(Collected data)
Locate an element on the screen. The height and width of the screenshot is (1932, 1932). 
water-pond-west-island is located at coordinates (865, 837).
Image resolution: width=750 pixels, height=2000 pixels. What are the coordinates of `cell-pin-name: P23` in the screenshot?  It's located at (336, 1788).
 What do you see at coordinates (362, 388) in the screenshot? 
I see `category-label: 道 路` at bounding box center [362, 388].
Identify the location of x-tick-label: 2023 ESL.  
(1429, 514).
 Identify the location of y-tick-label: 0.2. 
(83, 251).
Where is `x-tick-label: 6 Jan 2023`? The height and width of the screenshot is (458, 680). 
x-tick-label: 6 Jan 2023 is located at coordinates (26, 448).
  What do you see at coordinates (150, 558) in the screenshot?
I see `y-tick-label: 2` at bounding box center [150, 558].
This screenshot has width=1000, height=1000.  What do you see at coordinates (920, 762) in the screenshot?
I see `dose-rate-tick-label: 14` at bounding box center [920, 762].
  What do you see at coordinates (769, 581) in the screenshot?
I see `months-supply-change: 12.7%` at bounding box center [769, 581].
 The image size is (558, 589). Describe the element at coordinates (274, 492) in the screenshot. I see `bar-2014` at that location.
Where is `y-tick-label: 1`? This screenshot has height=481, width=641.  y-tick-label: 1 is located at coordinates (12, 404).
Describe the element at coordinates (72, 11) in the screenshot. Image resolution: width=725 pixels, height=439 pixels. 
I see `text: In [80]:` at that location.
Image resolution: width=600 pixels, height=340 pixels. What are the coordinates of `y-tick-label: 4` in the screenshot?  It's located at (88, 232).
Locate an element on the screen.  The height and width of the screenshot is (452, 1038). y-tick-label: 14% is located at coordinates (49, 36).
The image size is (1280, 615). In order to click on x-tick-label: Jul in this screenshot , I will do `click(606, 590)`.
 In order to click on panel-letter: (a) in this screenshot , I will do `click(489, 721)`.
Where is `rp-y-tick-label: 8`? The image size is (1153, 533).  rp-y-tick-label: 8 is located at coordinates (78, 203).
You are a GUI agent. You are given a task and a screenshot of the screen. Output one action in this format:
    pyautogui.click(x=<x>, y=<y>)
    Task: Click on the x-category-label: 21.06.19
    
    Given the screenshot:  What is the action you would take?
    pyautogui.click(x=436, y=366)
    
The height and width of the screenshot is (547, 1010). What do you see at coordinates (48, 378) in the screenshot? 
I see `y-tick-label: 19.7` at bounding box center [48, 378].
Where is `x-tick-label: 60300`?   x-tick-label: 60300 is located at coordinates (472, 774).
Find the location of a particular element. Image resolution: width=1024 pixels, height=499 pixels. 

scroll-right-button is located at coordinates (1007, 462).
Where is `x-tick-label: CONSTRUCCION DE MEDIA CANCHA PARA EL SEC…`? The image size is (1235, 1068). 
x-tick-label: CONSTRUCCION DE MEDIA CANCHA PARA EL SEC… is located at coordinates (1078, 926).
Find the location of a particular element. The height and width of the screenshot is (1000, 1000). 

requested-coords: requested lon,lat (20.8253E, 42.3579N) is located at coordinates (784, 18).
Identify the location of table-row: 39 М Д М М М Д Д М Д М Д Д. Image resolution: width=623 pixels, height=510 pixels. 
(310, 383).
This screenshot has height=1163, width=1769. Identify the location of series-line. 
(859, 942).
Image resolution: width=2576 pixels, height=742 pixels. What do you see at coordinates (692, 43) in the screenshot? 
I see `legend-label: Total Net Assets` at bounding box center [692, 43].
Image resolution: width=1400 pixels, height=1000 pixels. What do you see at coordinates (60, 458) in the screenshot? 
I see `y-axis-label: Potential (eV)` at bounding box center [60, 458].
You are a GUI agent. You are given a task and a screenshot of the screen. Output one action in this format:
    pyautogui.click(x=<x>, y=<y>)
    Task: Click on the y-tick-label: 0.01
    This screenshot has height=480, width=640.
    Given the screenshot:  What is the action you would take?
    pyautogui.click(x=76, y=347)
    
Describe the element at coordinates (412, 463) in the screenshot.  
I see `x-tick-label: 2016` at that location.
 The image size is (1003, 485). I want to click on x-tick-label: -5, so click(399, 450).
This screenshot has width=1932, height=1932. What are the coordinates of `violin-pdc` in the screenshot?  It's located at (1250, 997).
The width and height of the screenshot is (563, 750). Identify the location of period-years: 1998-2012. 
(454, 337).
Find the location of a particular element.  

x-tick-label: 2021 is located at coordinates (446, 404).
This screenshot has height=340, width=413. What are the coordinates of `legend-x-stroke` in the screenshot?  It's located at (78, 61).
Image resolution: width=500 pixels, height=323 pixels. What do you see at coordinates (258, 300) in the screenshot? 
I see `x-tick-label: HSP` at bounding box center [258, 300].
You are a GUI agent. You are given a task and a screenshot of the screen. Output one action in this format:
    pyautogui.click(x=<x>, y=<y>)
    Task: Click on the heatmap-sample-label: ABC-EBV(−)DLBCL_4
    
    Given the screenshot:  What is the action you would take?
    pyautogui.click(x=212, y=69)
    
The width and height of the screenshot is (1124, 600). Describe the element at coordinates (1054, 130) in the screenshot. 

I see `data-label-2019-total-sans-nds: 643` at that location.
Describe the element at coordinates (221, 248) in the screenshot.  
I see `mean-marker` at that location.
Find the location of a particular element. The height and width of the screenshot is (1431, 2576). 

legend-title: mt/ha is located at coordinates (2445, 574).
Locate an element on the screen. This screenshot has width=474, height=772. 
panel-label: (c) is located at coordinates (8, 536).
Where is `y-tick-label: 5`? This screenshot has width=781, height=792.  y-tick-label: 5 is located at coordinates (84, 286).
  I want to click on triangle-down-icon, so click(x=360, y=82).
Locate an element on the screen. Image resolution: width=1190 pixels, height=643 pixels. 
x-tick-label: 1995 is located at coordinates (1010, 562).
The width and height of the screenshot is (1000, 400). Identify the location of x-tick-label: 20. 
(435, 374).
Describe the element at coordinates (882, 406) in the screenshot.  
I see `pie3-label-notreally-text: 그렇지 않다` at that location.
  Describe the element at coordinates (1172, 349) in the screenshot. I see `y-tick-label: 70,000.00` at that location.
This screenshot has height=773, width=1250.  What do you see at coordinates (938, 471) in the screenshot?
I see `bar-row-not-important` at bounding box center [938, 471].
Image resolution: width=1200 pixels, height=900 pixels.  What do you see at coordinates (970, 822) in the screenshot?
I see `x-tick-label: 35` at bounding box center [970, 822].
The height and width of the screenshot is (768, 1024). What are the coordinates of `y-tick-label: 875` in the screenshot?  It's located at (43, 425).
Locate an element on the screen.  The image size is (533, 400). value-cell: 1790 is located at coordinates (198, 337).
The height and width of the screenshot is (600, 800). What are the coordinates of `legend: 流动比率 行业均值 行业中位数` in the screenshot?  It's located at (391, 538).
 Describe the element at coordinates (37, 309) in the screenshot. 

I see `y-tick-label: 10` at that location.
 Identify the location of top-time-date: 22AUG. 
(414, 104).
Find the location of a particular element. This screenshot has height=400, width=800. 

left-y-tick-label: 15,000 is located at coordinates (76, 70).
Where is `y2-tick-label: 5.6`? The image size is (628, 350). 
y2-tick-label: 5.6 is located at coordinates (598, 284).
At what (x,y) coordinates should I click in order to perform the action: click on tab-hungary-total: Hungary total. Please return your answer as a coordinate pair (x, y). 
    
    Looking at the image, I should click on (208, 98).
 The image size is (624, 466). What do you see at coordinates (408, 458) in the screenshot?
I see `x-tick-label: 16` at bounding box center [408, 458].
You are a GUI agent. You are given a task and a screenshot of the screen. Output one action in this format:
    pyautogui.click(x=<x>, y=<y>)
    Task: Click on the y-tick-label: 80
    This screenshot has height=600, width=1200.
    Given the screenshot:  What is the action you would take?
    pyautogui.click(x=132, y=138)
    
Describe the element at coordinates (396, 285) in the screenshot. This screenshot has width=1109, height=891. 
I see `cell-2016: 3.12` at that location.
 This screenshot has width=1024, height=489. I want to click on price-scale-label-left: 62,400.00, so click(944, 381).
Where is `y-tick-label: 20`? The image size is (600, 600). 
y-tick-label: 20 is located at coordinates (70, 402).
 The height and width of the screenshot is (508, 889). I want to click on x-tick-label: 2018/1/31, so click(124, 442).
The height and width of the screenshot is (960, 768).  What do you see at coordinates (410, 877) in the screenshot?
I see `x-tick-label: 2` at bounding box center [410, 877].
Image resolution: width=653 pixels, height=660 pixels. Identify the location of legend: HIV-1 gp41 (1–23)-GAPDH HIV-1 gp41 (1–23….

= What you have to do =
Copy out the records again word for word, beginning with the line that contains "coordinates (472, 774)." and running through the line that contains "(859, 942).".

= Reply to the exercise =
Where is `x-tick-label: 60300`?   x-tick-label: 60300 is located at coordinates (472, 774).
Find the location of a particular element. Image resolution: width=1024 pixels, height=499 pixels. 

scroll-right-button is located at coordinates (1007, 462).
Where is `x-tick-label: CONSTRUCCION DE MEDIA CANCHA PARA EL SEC…`? The image size is (1235, 1068). 
x-tick-label: CONSTRUCCION DE MEDIA CANCHA PARA EL SEC… is located at coordinates (1078, 926).
Find the location of a particular element. The height and width of the screenshot is (1000, 1000). 

requested-coords: requested lon,lat (20.8253E, 42.3579N) is located at coordinates (784, 18).
Identify the location of table-row: 39 М Д М М М Д Д М Д М Д Д. Image resolution: width=623 pixels, height=510 pixels. 
(310, 383).
This screenshot has height=1163, width=1769. Identify the location of series-line. 
(859, 942).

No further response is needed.